- _TASK DIRECTIONS_: From the entries below, copy exactly the lines from the one that contains "2576x1424 pixels. At" through the one that contains "Task: Click the Settings gear icon", both included, and only those.

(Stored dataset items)
- - -

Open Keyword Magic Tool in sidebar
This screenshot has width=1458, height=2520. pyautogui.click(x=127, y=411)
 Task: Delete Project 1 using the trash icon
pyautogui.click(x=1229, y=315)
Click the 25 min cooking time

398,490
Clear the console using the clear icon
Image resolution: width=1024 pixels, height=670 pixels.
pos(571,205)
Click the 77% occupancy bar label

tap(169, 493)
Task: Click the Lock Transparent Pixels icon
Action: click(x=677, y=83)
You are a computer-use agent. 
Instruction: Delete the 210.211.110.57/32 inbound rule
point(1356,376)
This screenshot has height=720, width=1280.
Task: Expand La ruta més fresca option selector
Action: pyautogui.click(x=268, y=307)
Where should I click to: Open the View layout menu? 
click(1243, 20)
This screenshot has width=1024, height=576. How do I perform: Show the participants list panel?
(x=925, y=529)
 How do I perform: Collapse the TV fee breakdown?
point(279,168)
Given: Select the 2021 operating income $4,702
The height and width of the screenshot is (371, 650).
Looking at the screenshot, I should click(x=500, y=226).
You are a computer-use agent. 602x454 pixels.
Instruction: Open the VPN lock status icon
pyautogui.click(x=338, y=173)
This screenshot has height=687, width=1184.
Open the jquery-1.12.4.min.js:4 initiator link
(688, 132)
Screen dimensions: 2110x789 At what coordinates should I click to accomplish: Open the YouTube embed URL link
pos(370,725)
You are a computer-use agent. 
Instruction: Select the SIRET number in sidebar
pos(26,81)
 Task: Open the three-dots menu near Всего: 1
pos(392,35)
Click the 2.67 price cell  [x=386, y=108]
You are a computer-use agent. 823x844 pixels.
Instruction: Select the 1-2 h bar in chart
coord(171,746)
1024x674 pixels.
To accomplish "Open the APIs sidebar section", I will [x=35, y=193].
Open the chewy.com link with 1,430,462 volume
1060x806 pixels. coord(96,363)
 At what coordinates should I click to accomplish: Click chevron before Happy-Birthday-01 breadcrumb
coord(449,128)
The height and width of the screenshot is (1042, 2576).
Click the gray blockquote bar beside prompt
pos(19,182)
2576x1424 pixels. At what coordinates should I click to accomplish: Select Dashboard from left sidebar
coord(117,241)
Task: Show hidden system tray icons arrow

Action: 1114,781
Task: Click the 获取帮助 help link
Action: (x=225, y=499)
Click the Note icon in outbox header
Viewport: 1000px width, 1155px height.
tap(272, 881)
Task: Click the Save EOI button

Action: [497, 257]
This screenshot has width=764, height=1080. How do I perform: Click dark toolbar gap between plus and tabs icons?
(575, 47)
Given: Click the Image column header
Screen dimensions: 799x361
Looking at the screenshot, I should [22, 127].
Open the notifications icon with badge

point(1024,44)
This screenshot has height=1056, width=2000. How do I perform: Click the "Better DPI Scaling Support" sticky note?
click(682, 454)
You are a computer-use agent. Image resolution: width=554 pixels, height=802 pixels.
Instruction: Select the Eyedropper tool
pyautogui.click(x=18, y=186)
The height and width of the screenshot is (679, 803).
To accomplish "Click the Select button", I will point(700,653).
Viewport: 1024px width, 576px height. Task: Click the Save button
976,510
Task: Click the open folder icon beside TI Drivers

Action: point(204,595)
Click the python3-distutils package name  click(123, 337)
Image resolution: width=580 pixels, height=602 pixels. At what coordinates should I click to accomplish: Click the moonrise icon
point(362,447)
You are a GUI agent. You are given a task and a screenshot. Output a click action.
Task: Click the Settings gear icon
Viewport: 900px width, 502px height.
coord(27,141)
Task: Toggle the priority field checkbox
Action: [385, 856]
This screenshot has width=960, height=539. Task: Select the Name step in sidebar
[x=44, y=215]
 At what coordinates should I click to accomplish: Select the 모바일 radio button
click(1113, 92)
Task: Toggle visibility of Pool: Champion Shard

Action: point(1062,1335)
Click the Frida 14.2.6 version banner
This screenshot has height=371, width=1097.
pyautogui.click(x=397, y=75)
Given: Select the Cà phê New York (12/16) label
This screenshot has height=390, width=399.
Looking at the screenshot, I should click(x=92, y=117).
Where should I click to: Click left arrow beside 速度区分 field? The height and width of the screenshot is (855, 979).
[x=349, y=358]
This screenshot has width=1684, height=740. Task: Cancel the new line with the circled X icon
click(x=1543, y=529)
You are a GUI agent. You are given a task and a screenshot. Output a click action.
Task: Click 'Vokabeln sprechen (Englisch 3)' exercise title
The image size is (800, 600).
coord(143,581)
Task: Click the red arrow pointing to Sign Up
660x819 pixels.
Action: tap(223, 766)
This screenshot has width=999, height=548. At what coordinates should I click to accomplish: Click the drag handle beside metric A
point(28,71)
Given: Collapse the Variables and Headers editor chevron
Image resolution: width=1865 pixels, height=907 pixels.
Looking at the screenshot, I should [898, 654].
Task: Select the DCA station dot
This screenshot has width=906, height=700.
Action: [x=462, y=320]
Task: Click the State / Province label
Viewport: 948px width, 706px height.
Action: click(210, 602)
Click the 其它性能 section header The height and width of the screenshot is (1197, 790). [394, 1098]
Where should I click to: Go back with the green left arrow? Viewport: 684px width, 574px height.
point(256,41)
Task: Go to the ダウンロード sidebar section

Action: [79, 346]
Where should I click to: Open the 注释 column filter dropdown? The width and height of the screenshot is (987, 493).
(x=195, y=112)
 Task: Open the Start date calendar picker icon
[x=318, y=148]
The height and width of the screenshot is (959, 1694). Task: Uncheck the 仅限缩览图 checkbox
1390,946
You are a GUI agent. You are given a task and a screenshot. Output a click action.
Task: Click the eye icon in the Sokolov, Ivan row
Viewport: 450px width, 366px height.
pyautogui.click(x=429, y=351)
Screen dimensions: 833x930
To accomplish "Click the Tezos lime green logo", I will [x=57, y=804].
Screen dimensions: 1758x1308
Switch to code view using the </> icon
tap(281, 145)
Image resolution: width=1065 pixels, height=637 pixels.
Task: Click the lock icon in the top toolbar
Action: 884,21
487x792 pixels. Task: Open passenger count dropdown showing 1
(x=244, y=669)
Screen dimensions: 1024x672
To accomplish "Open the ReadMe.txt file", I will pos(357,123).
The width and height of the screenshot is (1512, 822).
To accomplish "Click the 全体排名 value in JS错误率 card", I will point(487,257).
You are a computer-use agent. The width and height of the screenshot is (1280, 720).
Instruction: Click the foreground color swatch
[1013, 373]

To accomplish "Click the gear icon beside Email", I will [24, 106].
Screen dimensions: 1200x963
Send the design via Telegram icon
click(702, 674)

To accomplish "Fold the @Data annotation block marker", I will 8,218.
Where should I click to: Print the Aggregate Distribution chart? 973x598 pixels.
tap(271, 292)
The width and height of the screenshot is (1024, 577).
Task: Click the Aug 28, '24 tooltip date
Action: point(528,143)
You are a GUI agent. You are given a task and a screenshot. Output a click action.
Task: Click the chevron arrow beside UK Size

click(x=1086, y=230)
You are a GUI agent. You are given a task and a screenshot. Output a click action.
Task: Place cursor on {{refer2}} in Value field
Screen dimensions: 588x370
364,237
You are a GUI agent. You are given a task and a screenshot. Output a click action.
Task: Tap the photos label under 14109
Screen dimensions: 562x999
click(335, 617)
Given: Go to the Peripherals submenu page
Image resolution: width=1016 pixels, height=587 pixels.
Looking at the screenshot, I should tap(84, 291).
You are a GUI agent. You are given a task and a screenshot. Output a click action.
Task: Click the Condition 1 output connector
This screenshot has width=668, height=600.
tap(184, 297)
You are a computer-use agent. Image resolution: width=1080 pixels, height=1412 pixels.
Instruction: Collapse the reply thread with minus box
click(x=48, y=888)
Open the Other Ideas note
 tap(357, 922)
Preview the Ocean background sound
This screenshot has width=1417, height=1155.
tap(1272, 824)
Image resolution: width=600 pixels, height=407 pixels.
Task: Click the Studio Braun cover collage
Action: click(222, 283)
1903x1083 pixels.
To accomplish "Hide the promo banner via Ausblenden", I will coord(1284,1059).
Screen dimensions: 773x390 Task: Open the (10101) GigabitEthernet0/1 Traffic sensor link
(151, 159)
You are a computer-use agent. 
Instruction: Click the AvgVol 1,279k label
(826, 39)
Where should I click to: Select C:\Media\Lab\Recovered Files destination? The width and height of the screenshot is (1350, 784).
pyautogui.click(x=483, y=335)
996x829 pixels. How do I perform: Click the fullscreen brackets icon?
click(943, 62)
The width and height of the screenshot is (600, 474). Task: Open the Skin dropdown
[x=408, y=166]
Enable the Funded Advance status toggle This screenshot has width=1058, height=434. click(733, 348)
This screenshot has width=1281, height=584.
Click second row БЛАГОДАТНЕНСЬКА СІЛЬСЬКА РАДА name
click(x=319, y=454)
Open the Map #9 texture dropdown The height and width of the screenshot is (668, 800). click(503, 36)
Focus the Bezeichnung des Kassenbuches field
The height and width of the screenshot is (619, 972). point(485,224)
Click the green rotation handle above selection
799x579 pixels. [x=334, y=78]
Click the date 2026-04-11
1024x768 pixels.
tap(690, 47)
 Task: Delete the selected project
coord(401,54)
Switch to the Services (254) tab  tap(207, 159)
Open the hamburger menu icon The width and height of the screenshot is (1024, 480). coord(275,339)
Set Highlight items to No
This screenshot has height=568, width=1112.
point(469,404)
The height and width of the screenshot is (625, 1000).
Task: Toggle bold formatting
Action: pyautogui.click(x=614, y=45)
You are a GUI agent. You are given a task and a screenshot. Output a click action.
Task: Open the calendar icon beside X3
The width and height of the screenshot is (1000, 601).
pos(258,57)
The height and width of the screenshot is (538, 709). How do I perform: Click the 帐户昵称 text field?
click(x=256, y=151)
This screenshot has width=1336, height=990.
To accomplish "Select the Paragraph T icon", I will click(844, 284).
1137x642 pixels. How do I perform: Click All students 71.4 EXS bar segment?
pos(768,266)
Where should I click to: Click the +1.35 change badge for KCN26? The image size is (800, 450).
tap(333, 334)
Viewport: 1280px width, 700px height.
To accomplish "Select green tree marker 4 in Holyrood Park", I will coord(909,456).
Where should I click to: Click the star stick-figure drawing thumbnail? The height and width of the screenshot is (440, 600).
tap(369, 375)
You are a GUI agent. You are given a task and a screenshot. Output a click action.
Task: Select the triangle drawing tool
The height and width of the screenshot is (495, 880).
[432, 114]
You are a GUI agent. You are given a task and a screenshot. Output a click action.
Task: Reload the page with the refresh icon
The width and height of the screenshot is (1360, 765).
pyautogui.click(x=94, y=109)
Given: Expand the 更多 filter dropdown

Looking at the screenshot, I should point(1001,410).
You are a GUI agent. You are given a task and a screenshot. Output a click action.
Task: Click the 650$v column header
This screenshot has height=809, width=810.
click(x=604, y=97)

- - -

- _EXERCISE RESPONSE_:
2576x1424 pixels. At what coordinates should I click to accomplish: Select Dashboard from left sidebar
coord(117,241)
Task: Show hidden system tray icons arrow

Action: 1114,781
Task: Click the 获取帮助 help link
Action: (x=225, y=499)
Click the Note icon in outbox header
Viewport: 1000px width, 1155px height.
tap(272, 881)
Task: Click the Save EOI button

Action: [497, 257]
This screenshot has width=764, height=1080. How do I perform: Click dark toolbar gap between plus and tabs icons?
(575, 47)
Given: Click the Image column header
Screen dimensions: 799x361
Looking at the screenshot, I should [22, 127].
Open the notifications icon with badge

point(1024,44)
This screenshot has height=1056, width=2000. How do I perform: Click the "Better DPI Scaling Support" sticky note?
click(682, 454)
You are a computer-use agent. Image resolution: width=554 pixels, height=802 pixels.
Instruction: Select the Eyedropper tool
pyautogui.click(x=18, y=186)
The height and width of the screenshot is (679, 803).
To accomplish "Click the Select button", I will point(700,653).
Viewport: 1024px width, 576px height. Task: Click the Save button
976,510
Task: Click the open folder icon beside TI Drivers

Action: point(204,595)
Click the python3-distutils package name  click(123, 337)
Image resolution: width=580 pixels, height=602 pixels. At what coordinates should I click to accomplish: Click the moonrise icon
point(362,447)
You are a GUI agent. You are given a task and a screenshot. Output a click action.
Task: Click the Settings gear icon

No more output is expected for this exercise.